━━━ DATA TO PROCESS ━━━

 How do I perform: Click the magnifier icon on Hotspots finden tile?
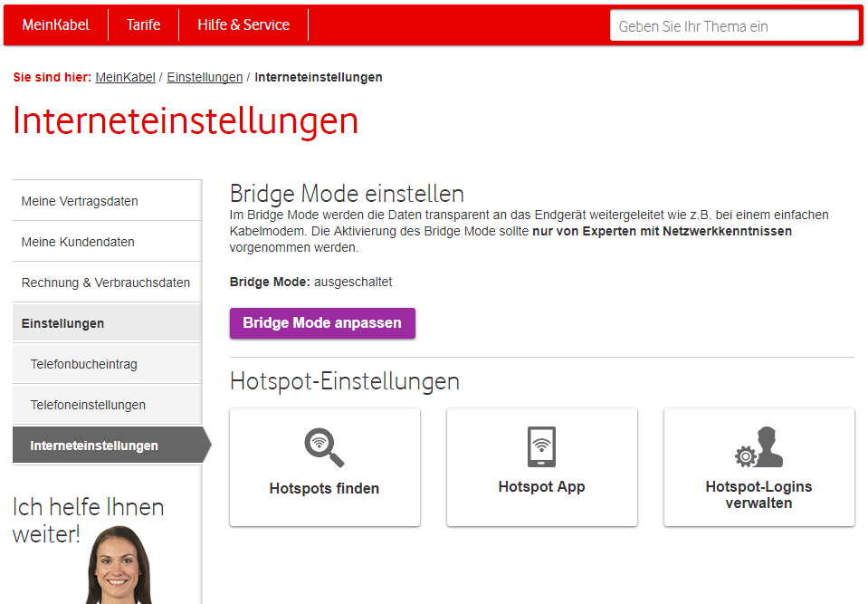click(x=324, y=448)
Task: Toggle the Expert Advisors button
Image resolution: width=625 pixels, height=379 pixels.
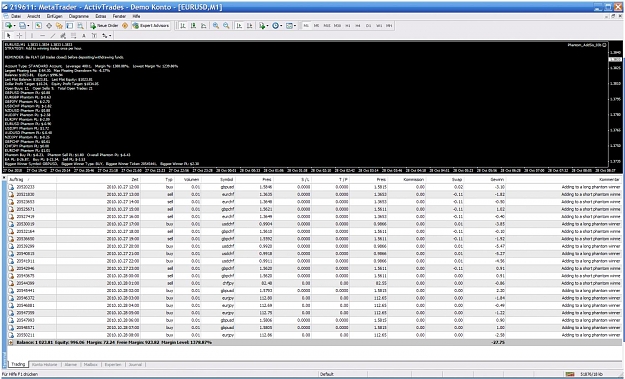Action: point(151,26)
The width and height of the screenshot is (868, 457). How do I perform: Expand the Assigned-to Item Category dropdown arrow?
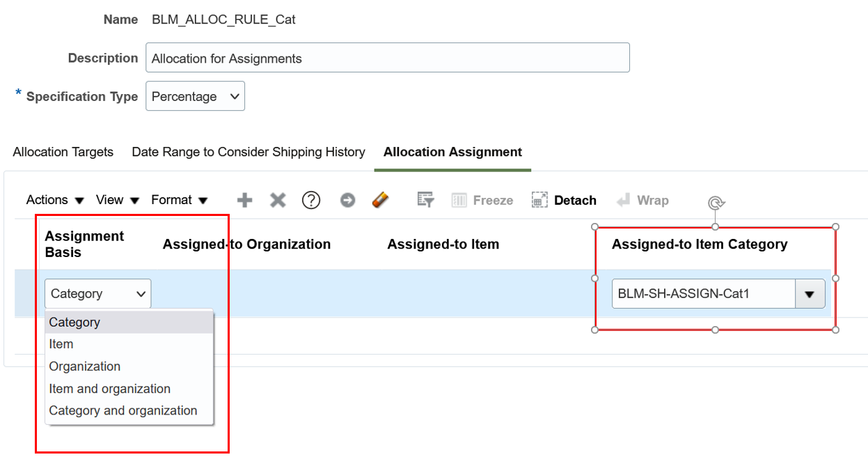coord(810,294)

━━━

## WHAT YOU ARE ASKED TO DO
Could you write out every line above exactly as it stands, with no images?

## RESPONSE
 How do I perform: Click the magnifier icon on Hotspots finden tile?
click(x=324, y=448)
Task: Toggle the Expert Advisors button
Image resolution: width=625 pixels, height=379 pixels.
Action: point(151,26)
The width and height of the screenshot is (868, 457). How do I perform: Expand the Assigned-to Item Category dropdown arrow?
coord(810,294)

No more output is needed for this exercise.